The “Who do I Think I Am?” move - when we’ve really threatened our sense of who we are and who we can be, the character grabs us from behind and sits us right down so that we are not “too much.” “It’s not safe to be that big!” “Who do you think you are?” And we shrink away, because being too much seems really bad or wrong or even mean.
Tricky moves! The list is endless.
Bottom line? The character is in self-protection mode, locking down, pulling out the big maneuvers to stay inside the circle of familiar, because in the past this is how we stayed safe. As my 15-year-old daughter said when a big football player invited her to a night club and I said “No!” - “But, I’m not that young anymore!”
You aren’t who you were in the past either. For the past 5 or 10 or even 45 years you might have let this character hold you back, as if the same rules apply. Turn on the compassion. You did the best you could.
This is a new day. As Marshall Goldsmith said, “What got you here won’t get you there.” You’re ready to play a new game, at a new level, and produce new results.
These are two proven ways you can use to alter your character and emerge into a new you –
1. Choose where you focus, what you reinforce. Other variations of this character also live inside you, or you wouldn’t have gotten this far. Put your attention on the part of you that possesses skills, experiences, attitudes and perspectives and IS up to this game.
2. Make different choices. Alter your behavior in meaningful and lasting ways by emphasizing traits, practicing behaviors, setting up new thought patterns that are in line with the future you want to create. How you dress, walk and talk signals you are moving into a new you.

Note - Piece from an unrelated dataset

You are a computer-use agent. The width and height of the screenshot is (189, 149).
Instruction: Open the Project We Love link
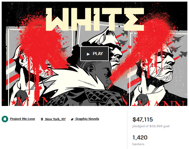22,119
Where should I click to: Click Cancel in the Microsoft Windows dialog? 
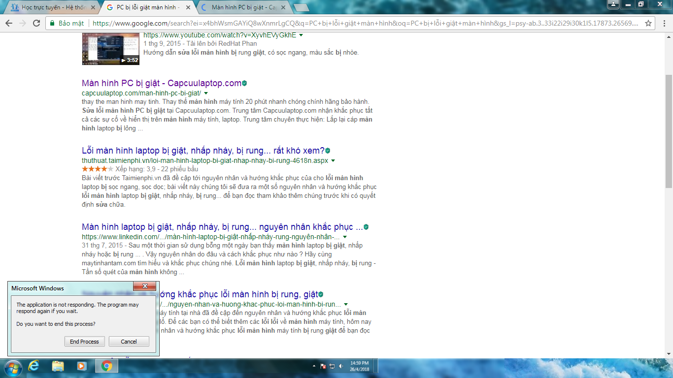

Over time, you will redefine who you know yourself to be. On that plane to NYC, I saw the rabbit hole of despair sucking me down. Both of these strategies worked for me. I pulled out my yellow pad and listed all the reasons I love speaking, the audiences who loved my talks, my passion for this audience, and my commitment to creating a future that works for everyone. I read and re-read that list, adding more, until I stepped into the other reality of who I am, who I know myself to be. My certitude and commitment carried me through. And, I made the difference I wanted to make in that talk.
Strong character arises from clear values, commitment and care. A leader with a character that continues to evolve enjoys the respect of their teams and even their competitors. They are trusted to make smart decisions, as they confidently consider the interests of a wide range of stakeholders.
As engrained as those old versions of ourselves feel, we do choose what we reinforce. What’s your wise choice today? Who are you really? Reinforcing the attributes of your best self creates the circumstances and conditions for a thriving life and purposeful work.